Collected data
+++
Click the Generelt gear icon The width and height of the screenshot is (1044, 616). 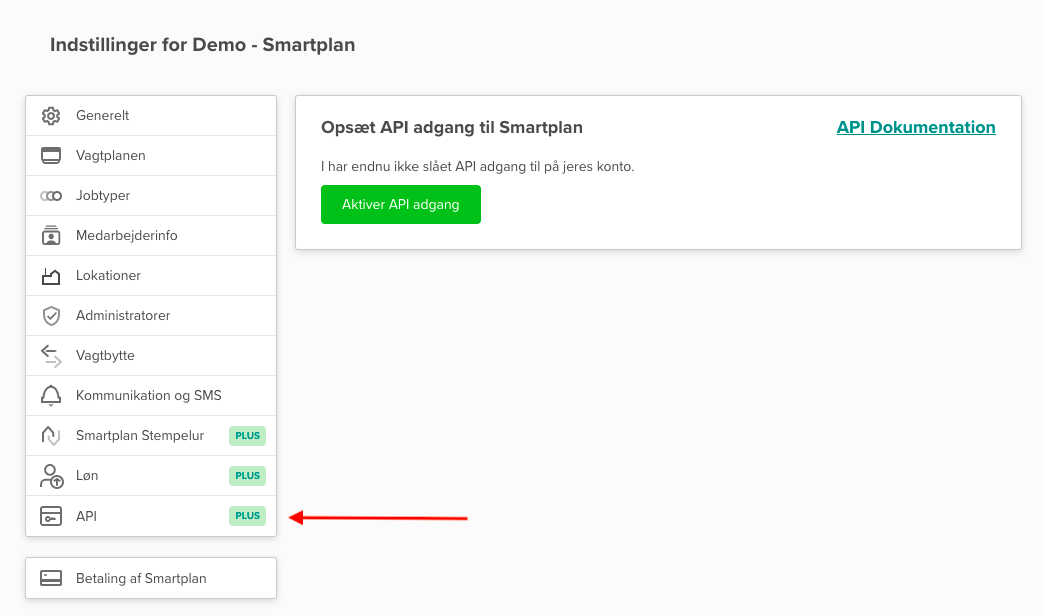[51, 116]
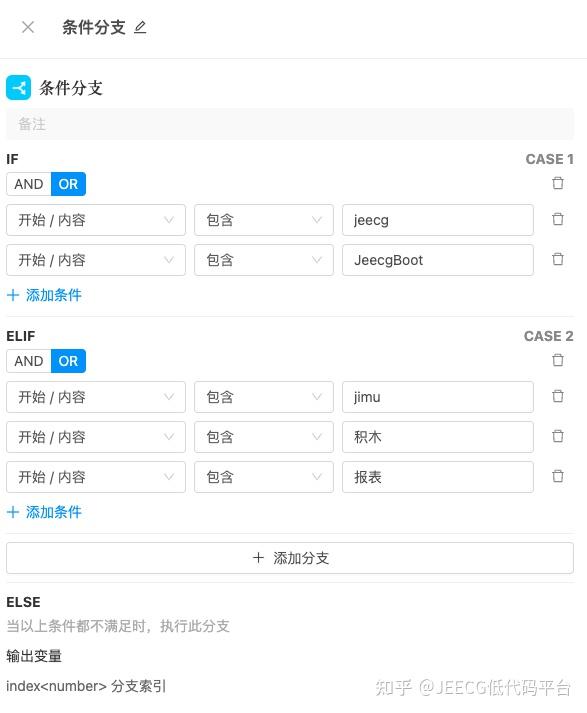Remove the 积木 condition row
Screen dimensions: 587x713
[557, 437]
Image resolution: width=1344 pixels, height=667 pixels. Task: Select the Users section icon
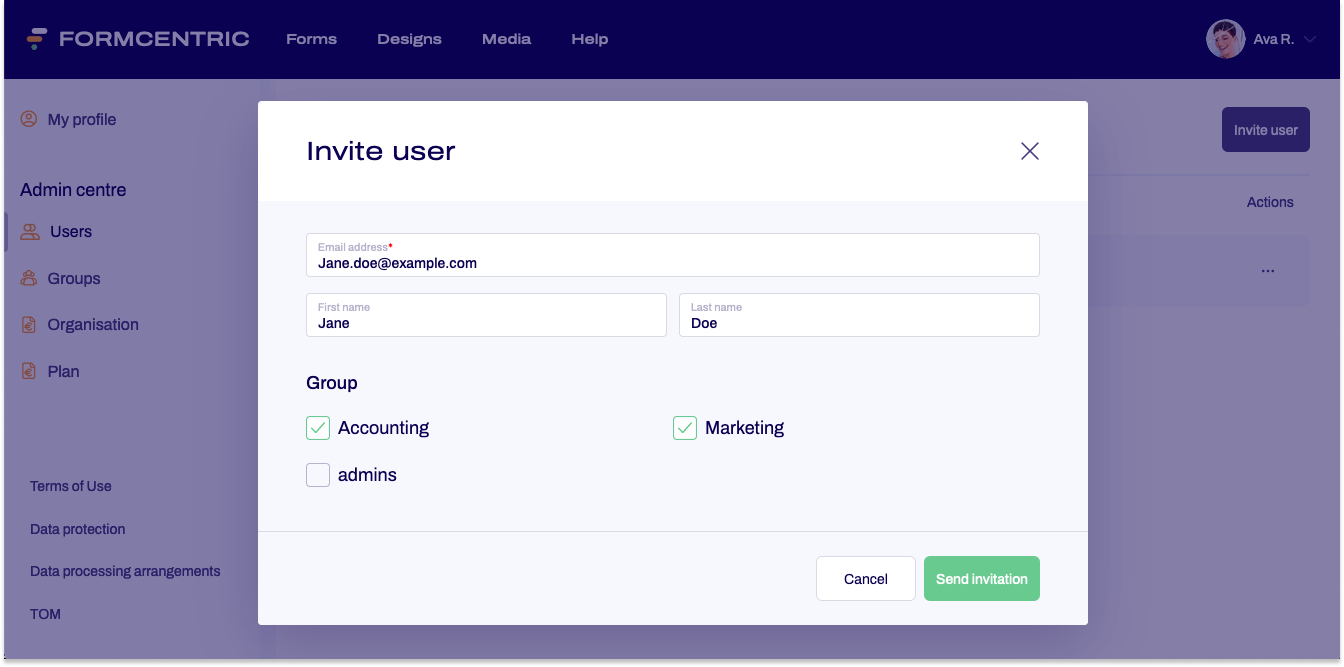click(x=28, y=231)
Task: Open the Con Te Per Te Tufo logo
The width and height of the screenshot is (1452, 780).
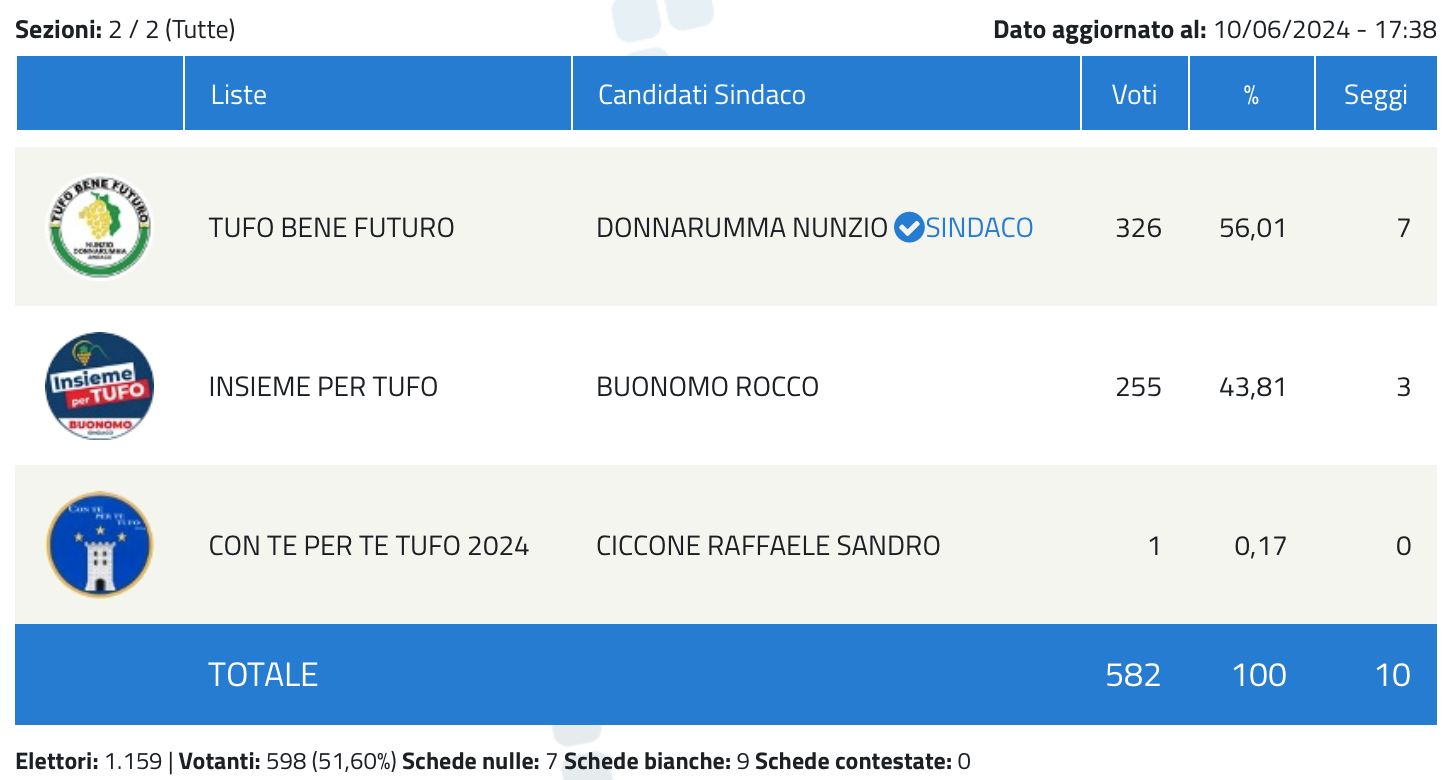Action: 100,545
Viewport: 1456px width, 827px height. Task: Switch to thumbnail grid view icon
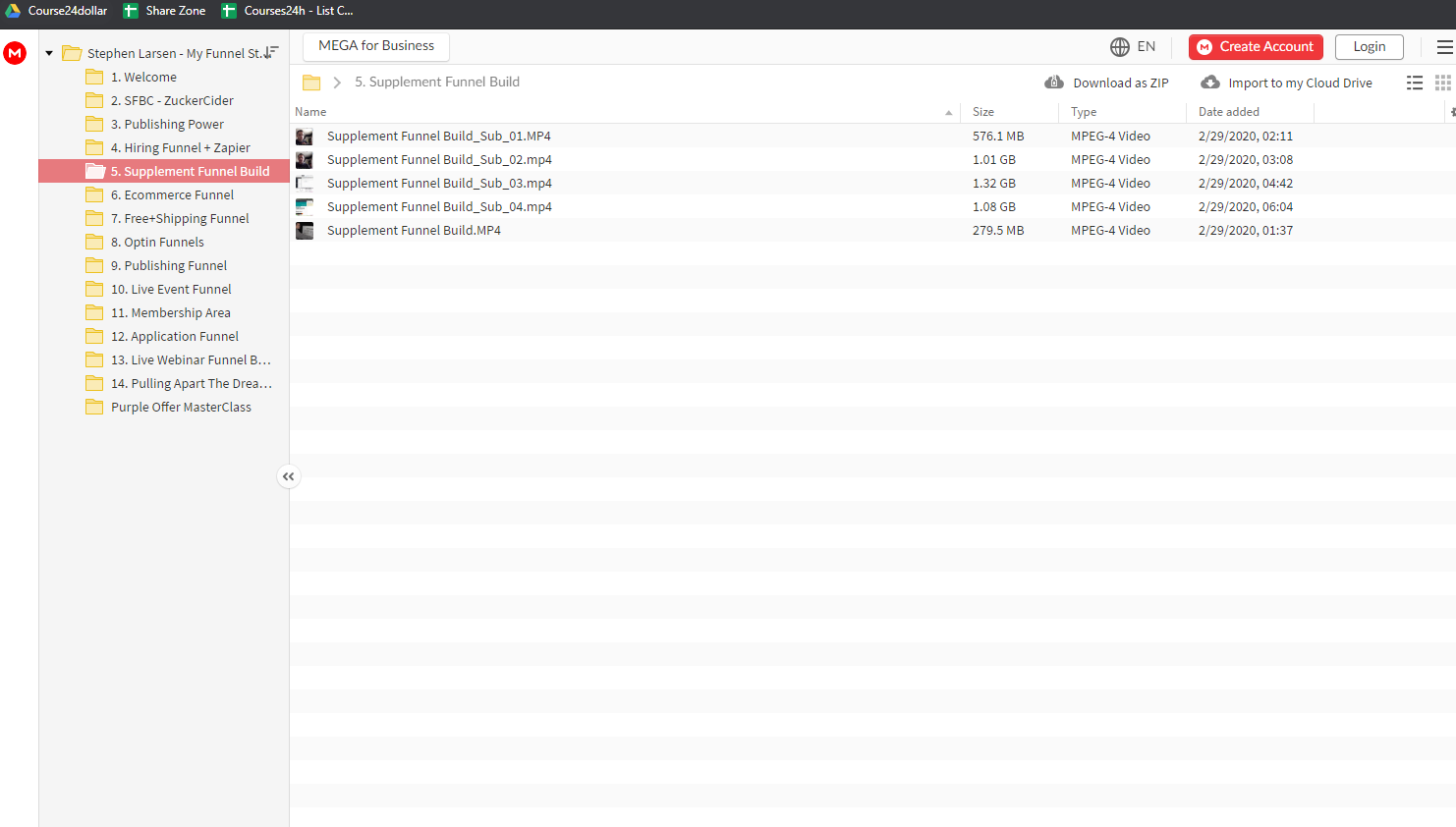(1443, 83)
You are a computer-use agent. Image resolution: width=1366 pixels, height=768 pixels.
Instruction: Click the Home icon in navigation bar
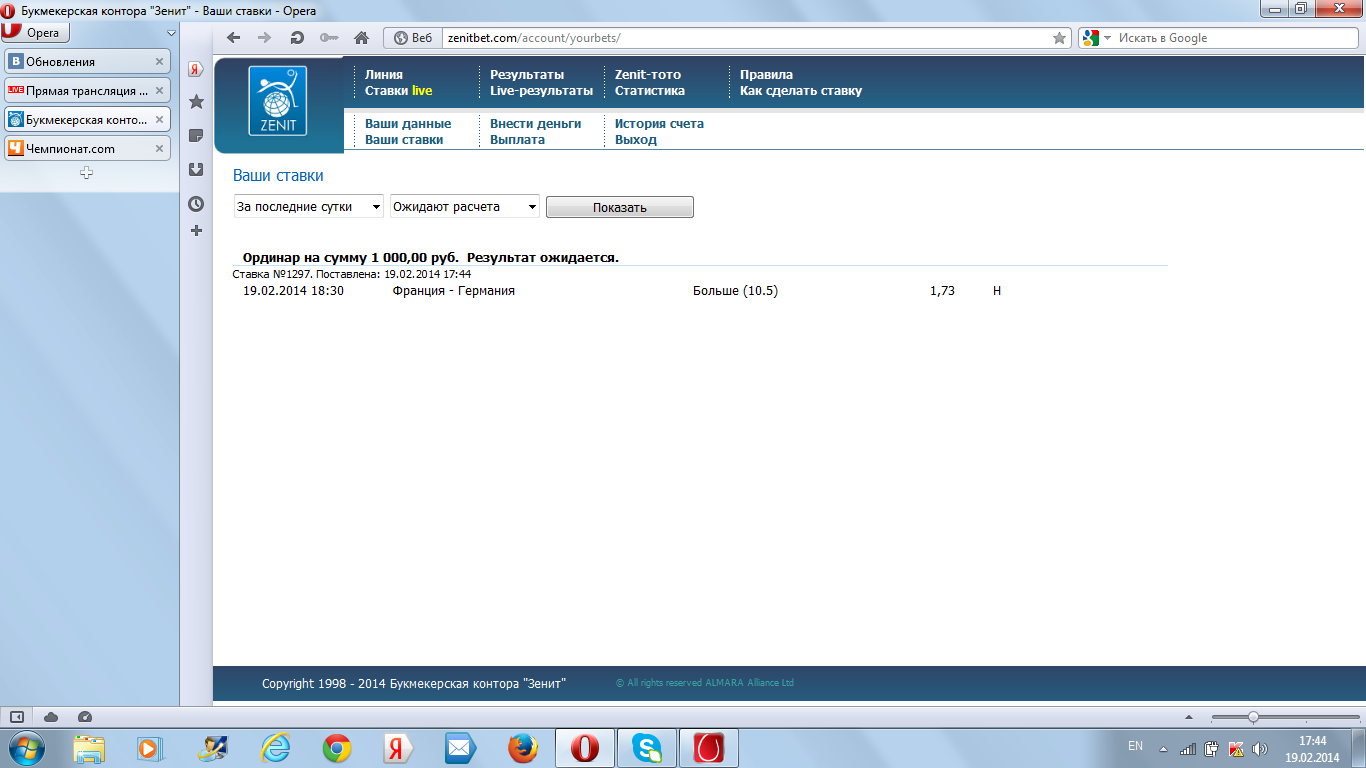pyautogui.click(x=362, y=38)
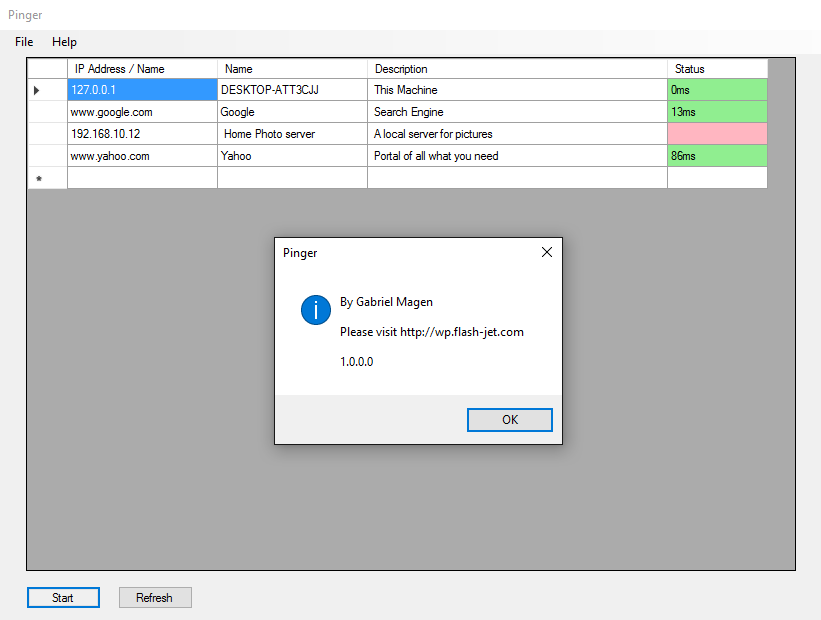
+++
Task description
What is needed is an exact restatement of the lines from the line with "You are a computer-use" through the final line of the data, pictures excluded.

Task output
You are a computer-use agent. Image resolution: width=1366 pixels, height=768 pixels.
Instruction: Click the Home icon in navigation bar
pyautogui.click(x=362, y=38)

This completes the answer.